Получив документ и деньги, он ушел, коротко, с поклоном, сказав:

– Прощайте.

«Страшный человек», – думал Самгин, снова стоя у окна и прислушиваясь. В стекла точно невидимой подушкой били. Он совершенно твердо знал, что в этот час тысячи людей стоят так же, как он, у окошек и слушают, ждут конца. Иначе не может быть. Стоят и ждут. В доме долгое время было непривычно тихо. Дом как будто пошатывался от мягких толчков воздуха, а на крыше точно снег шуршал, как шуршит он весною, подтаяв и скатываясь по железу.

Пушки стреляли не часто, не торопясь и, должно быть, в разных концах города. Паузы между выстрелами были тягостнее самих выстрелов, и хотелось, чтоб стреляли чаще, непрерывней, не мучили бы людей, которые ждут конца. Самгин, уставая, садился к столу, пил чай, неприятно теплый, ходил по комнате, потом снова вставал на дежурство у окна. Как-то вдруг в комнату точно с потолка упала Любаша Сомова, и тревожно, возмущенно зазвучал ее голос, посыпались путаные слова:

– Что же у вас делается? Как это вы допустили? Почему не взорваны мосты на Николаевской? – спрашивала она. Лицо у нее было чужое, старенькое, серое, губы тоже серые, под глазами густые тени, – она ослепленно мигала.

– С баррикад уходят? Это Исполнительный комитет приказал, да? Не знаешь?

Самгину было немножко жаль эту замученную девицу, в чужой шубке, слишком длинной для нее, в тяжелых серых ботиках, – из-под платка на голове ее выбивались растрепанные и, видимо, давно не мытые пряди волос.

– Ой, если б ты знал, что делается в провинции! Я была в шести городах. В Туле… Сказали – там семьсот винтовок, патроны, а… ничего нет! В Коломне меня едва не… едва успела убежать… Туда приехали какие-то солдаты… ужас! Дай мне кусок чего-нибудь…

Она взяла хлеб, откусила немножко и, бросив на стол, закрыла глаза, мотая головой.

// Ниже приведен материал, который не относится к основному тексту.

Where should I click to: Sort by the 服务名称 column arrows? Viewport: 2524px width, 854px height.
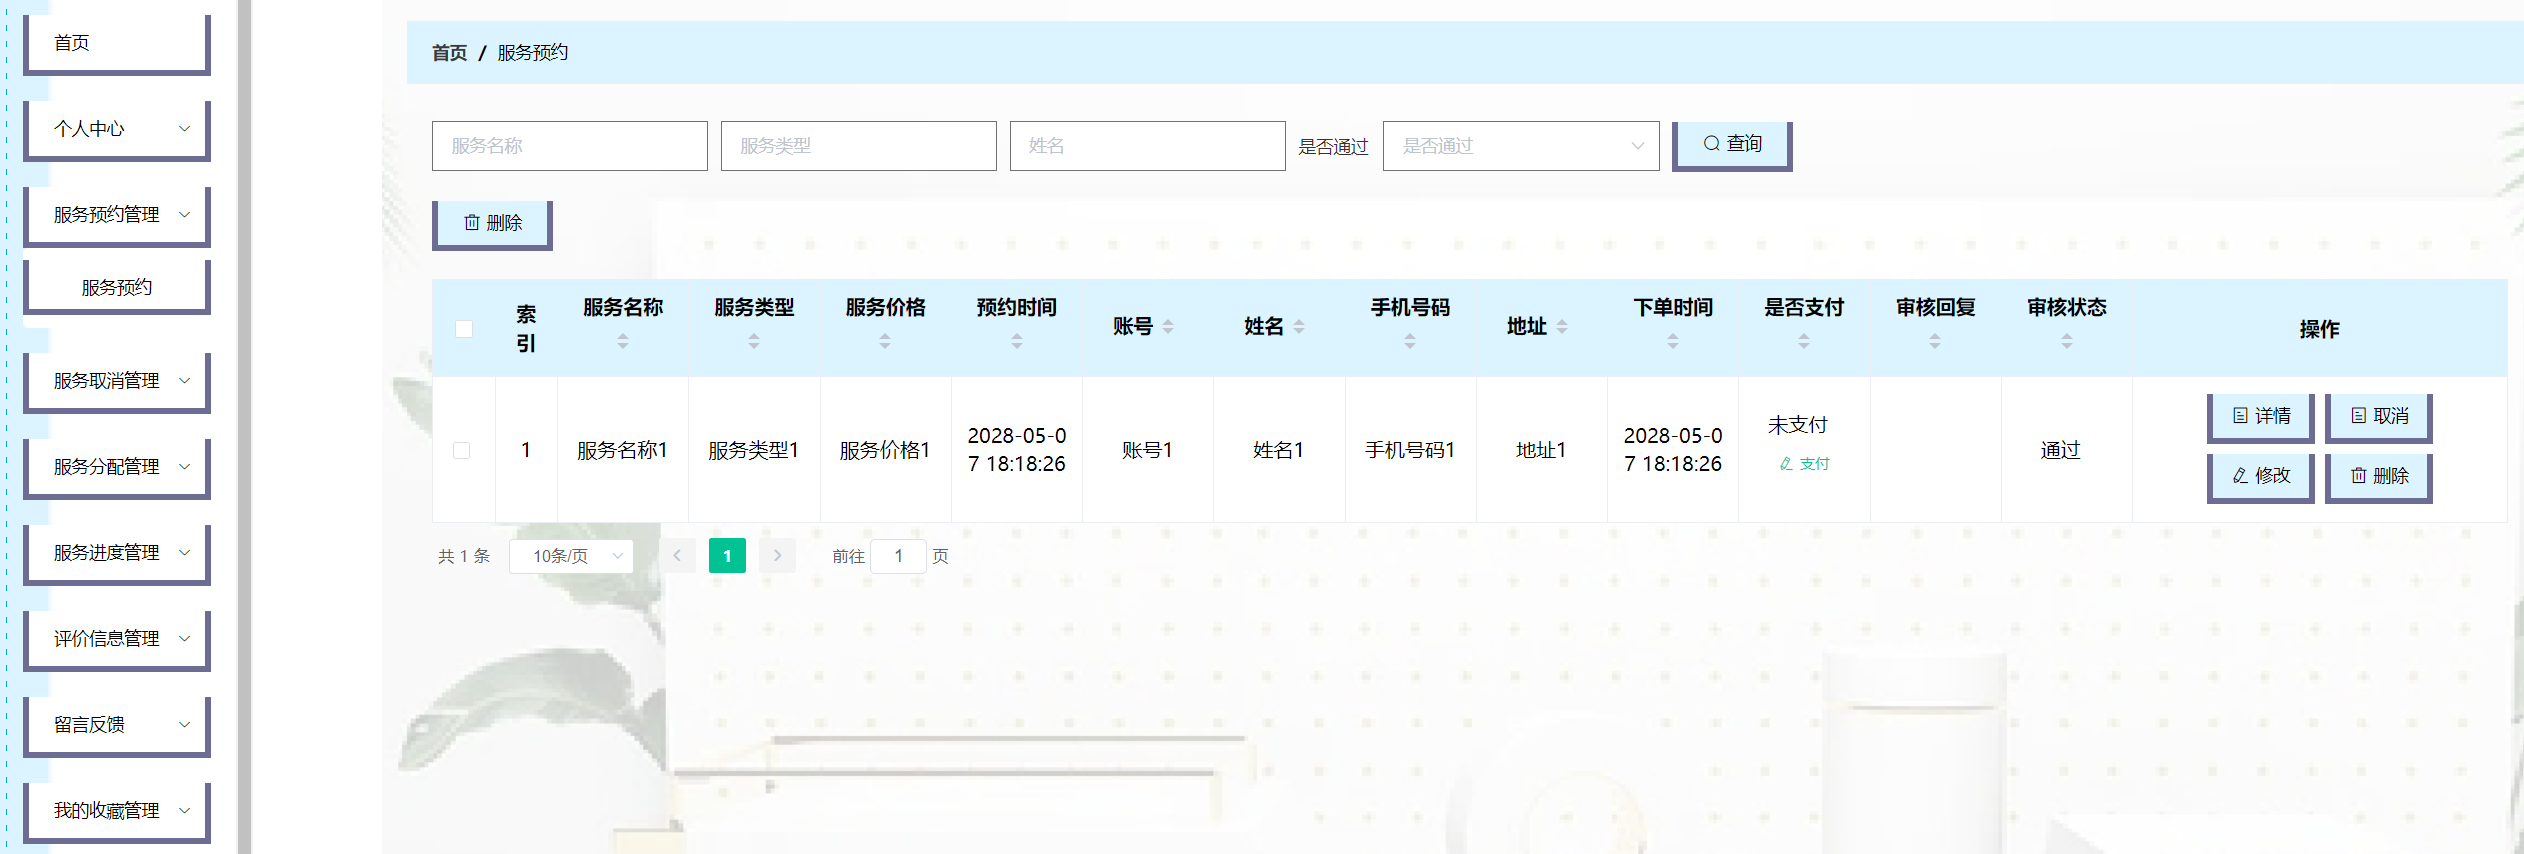[x=622, y=342]
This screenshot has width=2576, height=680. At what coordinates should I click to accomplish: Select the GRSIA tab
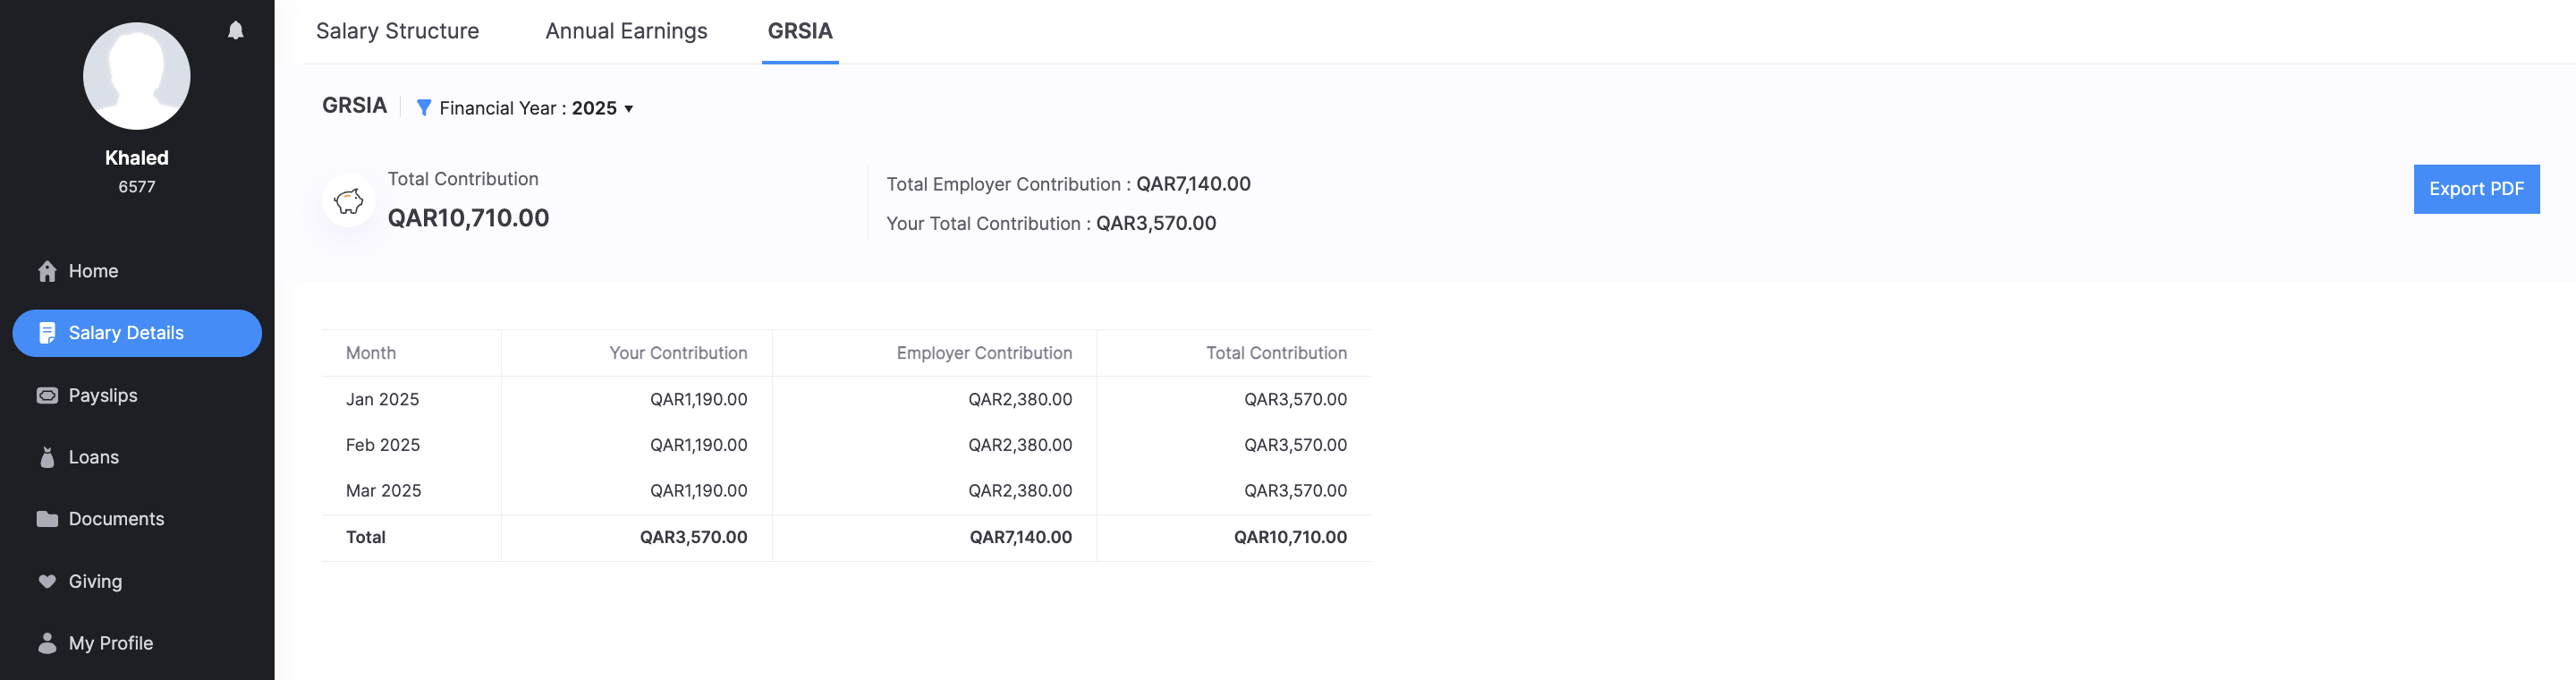(799, 31)

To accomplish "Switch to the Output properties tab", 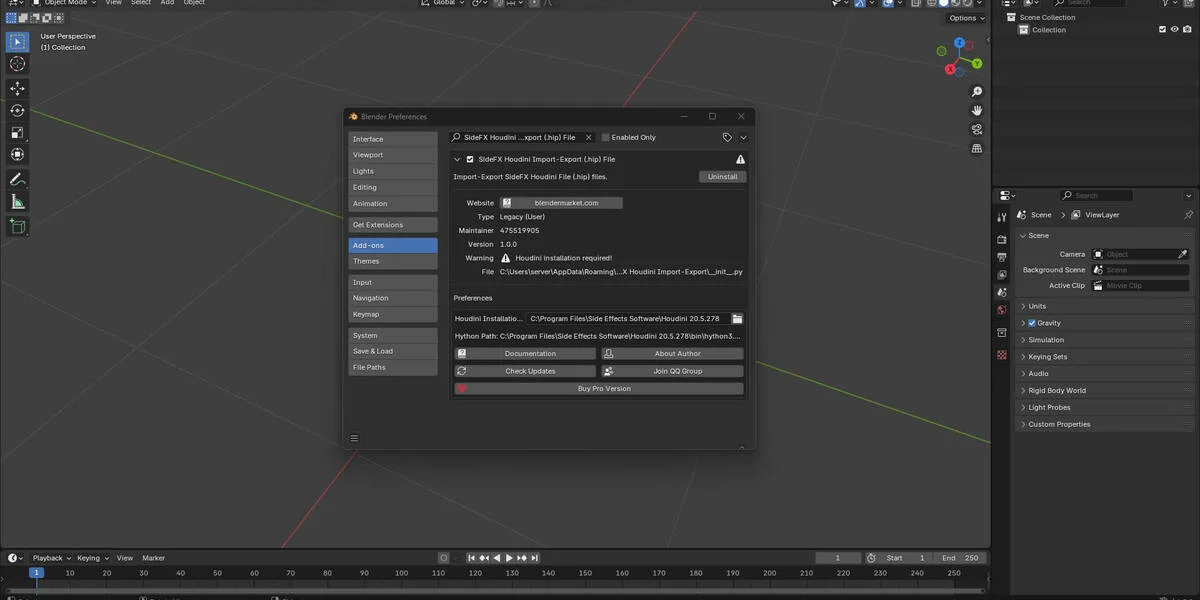I will click(1002, 255).

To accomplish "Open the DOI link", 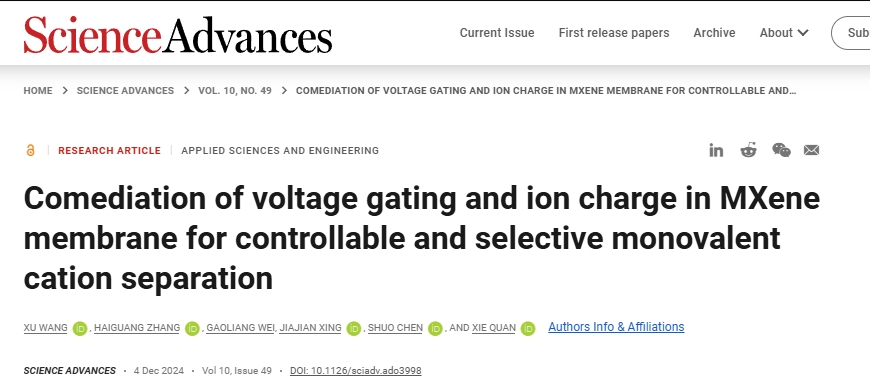I will point(356,370).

– Все-таки… Не может быть! Победим! Голубчик, мне совершенно необходимо видеть кого-нибудь из комитета… И нужно сейчас же в два места. В одно сходи ты, – к Гогиным, хорошо?

Самгин не мог отказать и кивнул головою, а она, пережевывая хлеб, бормотала:

– В Миусах стреляют из пушки. Ужасно мало людей на улицах! Меня остановили тут на углу, – какие-то болваны, изругали. Мы выйдем вместе, ладно?

– Боишься? – спросил Самгин ее и себя.

– У меня маленький браунинг, – сказала она, – стрелять научилась, но патронов осталось только три. У тебя есть браунинг?